Тень монаха - страница 23



Всё это было странно для понимания, хотя он дал свободу своему сознанию. На чём же зиждется судьба каждого человека? Олег снова мысленно вернулся к Матвею, который, как ему объясняла Надя, своей жизнью совершил настоящий подвиг.

Глава 4

Обитель

Отец Нифонт, слушая крестьянина Матвея, удивился его мужеству, твёрдому намерению жить в непрерывных молитвах Отцу Небесному, даже уйти в отшельники…
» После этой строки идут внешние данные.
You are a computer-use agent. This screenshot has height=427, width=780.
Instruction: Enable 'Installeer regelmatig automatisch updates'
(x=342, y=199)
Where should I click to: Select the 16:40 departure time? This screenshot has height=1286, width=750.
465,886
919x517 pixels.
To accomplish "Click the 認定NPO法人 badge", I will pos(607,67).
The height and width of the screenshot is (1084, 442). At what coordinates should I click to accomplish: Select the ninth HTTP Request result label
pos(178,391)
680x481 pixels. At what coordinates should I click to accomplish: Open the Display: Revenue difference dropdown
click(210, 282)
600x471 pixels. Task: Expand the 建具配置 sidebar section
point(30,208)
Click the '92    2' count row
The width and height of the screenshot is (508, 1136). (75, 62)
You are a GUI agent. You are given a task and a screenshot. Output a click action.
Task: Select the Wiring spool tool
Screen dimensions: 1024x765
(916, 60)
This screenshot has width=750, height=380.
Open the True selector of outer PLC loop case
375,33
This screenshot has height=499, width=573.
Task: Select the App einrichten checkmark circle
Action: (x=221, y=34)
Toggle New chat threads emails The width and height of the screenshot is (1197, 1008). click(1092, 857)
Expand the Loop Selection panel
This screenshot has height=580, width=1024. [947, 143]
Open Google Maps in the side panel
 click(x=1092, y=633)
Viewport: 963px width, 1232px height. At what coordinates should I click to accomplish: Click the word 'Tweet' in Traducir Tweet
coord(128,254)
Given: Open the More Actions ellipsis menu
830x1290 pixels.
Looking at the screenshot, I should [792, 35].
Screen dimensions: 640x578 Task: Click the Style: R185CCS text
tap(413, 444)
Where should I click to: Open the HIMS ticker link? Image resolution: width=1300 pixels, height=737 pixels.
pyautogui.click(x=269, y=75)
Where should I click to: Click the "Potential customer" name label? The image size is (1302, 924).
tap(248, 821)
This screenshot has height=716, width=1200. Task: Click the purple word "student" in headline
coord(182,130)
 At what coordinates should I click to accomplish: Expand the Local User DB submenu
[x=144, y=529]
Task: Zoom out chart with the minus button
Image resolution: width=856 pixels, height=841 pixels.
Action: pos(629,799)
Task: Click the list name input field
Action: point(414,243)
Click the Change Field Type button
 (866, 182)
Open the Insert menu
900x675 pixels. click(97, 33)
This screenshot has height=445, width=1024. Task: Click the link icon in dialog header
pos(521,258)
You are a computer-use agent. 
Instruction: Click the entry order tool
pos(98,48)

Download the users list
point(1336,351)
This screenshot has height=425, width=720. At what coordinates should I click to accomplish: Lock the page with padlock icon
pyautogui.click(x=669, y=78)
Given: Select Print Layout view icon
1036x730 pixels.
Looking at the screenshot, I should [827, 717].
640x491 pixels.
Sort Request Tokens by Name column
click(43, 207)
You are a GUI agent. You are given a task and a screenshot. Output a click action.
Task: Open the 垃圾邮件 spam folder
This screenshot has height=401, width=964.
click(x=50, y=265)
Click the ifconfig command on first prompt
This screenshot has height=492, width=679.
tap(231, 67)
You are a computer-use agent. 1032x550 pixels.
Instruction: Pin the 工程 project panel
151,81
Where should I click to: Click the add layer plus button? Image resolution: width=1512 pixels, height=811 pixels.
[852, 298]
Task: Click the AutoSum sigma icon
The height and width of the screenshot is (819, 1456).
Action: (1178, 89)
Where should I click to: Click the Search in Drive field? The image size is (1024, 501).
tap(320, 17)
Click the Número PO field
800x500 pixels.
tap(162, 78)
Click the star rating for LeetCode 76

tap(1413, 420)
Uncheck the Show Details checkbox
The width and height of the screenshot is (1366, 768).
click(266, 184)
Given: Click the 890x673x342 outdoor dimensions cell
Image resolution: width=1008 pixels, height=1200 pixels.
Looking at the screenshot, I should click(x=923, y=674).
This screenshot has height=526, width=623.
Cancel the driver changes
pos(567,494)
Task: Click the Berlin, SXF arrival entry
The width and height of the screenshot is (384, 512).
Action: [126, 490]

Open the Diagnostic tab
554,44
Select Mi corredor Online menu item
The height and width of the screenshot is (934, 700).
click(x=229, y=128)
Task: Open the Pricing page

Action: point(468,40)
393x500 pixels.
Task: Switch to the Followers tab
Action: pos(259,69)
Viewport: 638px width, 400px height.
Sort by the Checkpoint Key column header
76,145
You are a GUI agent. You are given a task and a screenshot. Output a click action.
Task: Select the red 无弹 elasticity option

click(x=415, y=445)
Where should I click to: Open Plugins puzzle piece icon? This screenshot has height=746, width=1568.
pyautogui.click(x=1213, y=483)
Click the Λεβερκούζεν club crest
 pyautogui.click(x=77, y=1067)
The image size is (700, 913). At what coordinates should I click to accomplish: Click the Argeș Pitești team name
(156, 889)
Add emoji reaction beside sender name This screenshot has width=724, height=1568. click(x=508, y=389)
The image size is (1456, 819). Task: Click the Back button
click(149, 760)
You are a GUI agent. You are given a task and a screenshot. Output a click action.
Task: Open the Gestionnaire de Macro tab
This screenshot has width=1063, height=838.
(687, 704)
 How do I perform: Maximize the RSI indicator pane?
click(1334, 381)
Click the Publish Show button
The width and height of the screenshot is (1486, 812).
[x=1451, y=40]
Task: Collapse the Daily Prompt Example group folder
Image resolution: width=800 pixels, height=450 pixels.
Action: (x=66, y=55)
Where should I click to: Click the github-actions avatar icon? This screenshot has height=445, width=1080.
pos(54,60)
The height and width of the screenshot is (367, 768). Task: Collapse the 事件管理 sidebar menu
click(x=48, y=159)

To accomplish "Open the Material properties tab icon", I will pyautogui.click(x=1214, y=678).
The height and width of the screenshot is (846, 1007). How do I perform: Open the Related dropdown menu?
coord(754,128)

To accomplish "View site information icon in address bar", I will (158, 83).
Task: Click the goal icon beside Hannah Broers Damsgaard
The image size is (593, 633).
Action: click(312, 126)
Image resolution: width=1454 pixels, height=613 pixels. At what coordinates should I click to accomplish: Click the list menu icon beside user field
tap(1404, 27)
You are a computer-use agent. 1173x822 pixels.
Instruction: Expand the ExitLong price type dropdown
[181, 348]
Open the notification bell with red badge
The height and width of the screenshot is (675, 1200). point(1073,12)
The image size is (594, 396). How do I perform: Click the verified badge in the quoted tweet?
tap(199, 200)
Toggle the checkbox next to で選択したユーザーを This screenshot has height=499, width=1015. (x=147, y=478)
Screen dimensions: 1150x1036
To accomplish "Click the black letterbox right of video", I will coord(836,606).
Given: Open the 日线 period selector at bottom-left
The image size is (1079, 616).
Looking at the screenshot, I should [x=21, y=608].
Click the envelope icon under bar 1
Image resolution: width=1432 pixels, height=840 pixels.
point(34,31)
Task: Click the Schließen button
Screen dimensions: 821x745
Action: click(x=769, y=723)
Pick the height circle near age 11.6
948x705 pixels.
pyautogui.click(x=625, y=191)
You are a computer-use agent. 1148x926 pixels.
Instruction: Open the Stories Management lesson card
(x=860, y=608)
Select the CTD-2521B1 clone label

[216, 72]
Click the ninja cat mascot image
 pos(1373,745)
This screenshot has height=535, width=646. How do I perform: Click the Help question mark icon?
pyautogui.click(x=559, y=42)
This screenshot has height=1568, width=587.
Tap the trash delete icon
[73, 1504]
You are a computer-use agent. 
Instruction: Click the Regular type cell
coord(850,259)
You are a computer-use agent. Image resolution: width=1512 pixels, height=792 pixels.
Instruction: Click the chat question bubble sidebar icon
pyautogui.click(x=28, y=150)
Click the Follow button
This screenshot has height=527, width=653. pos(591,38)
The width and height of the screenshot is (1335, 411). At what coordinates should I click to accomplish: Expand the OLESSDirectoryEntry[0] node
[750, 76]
– Благословен Бог наш всегда, ныне и присно и во веки веков. Аминь. И час сей приидет, сын мой. На всё воля божья… – многозначительно промолвил настоятель.

После благословения на пребывание в монастыре отец Нифонт, имея мягкость характера и опытность духовной жизни, благословил его на искус жить к иночеству и на первое послушание.

– Послушник Ефим проводит тебя к часовне, что за округой монастыря, к источнику, поклонишься там иконе Божией Матери «Живой источник». Ознакомишься с нашей обителью. Брат Ефим у нас давно прижился и долгое время послушается на кухне. И дрова заготовит, и котлы почистит, и повару поможет. Много трудится, безропотно… и спит всего пару часов: на сундуке вздремнёт. Правда, есть у него одна черта недобрая – изредка табачок нюхает. Оправдывается, что в тайне от других и соблазном для других не бывает.

Получив разрешение настоятеля на сей поступок, с особым трепетом Матвей, будучи осенён крестным знамением, поцеловал руку отцу Нифонту, тем самым лобызая невидимую руку Христа Спасителя, ведь священник своими руками на литургии приготавливает святые дары.

Матвей прошёл несколько шагов по дороге в сторону ворот и услышал спешную суету за спиной. Догадался сразу же – брат Ефим. Вместо приветствия Матвей услышал слова Священного Писания:

– Мудрость мира сего есть безумие пред Богом…2

– Ты-то будешь брат Ефим, что ли? Хоть я незряч, но запомню шаги твои.

– И сырые дрова загораются, за терпение Бог даст спасения… – ответил Ефим, затем продолжил: – Ещё день на дворе, скоро вечерня настанет. Неподалёку эта часовня, успеем.

Матвей повернулся к Ефиму и провёл рукой по лицу, нащупал кафтан из самодельного сукна.

– Зипун?!

От неожиданности Ефим немного растерялся, содрогнулся, о чём Матвей догадался, и в этот миг его лицо просияло второй раз за день. Чтобы не показывать своего страха перед этими чуткими руками, Ефим весело ответил:

– Хм, я его никогда не снимаю: ни летом, ни зимой. За то меня миряне чудаком кличут. Но подвигов пророческих я не совершаю. – На слове «пророческих» он сделал акцент, продолжая изучать лицо нового члена монастырского братства.

Они вышли из ворот обители на дорогу и направились в сторону дубравы. Однако Матвей почувствовал себя несколько усталым, пошатнулся, замедлил шаги. Ефим, по-видимому, заметив блестевшие капли холодного пота на его лбу, тут же поддержал:

– Расслабел? Терпи, брат. Вода из родничка исцелит. Она там через крест проистекает. Так сотворил предыдущий настоятель отец Аполлинарий.

Матвей превозмог себя и двинулся в путь, а Ефим продолжал посвящать спутника в глубины жизни обители.

– Он прибыл, сказывали братья, из Глинской Богородицкой пустыни и возведён был в чин игумена епархиальным владыкой. И человек-то был искушённый тяжким опытом иноческой жизни. В особенности он упрочил годовой круг богослужения.3

Матвей чутко внимал монотонной речи послушника Ефима, ему особенно стал интересен порядок молитвенных служб. Матвей остановился, взяв Ефима за плечо.